As a growing number of executives learn how to apply Toyota’s famous Lean principles and tools to improve quality and reduce costs, Toyota is making headlines. The Wall Street Journal recently reported that the company had to suspend sales of different models this week, and will halt production at their five North American factories next week, for quality reasons (see, this article for more).

The moral of the WSJ story is strikingly simple: Toyota was trying to get too big, and changed too fast. In doing this, its leaders obviously abandoned some of the principles of continuous improvement which made the Toyota brand and its Lean production system (TPS) so famous. These principles are about establishing a highly specified working environment based on mature norms to minimize quality-control variables. For example, never build a new product in a new factory with new workers.

Does this mean that Lean creates barriers to change? The answer is yes, and this is good news.
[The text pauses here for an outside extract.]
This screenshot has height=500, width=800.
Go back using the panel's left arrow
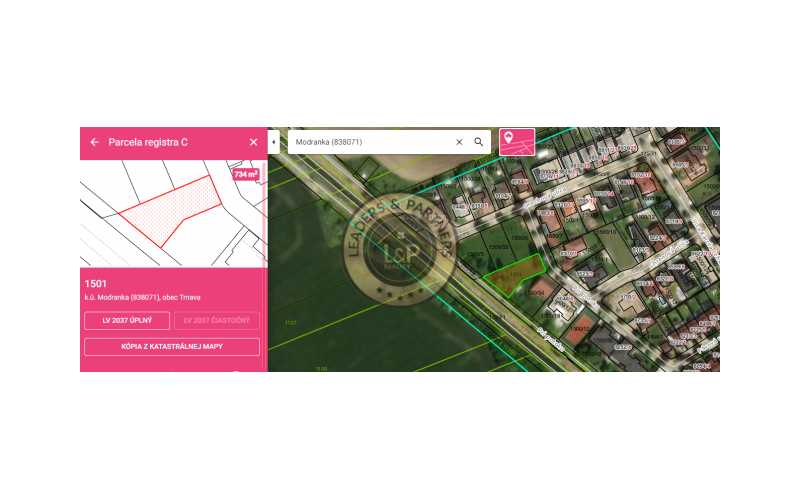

Abiding by your Lean principles can protect your organization from moving too fast and making potentially unsustainable, even damaging changes. True business process transformation initiatives based on Lean focus not only on zero-defects and no-waste targets, but also look at how people work and interact to make processes and services flow. This means that for any change you plan, you will need also to allocate time and resources to build the organization and develop the skills that support the desired state of maturity.

Based on these insights, I have recently developed a reference roadmap that can help you assessing and improving the governance of BPM initiatives (see A Lean Business Technology Maturity Matrix For BPM Governance).The roadmap examines BPM governance through the lens of five elements — strategy, process, structure, performance measurement and culture — including a Lean perspective, to ensure that changes are managed holistically for business value, differentiation, and the elimination of waste. The crux in making use of it is to assess each element and select improvement actions that keep them synchronized.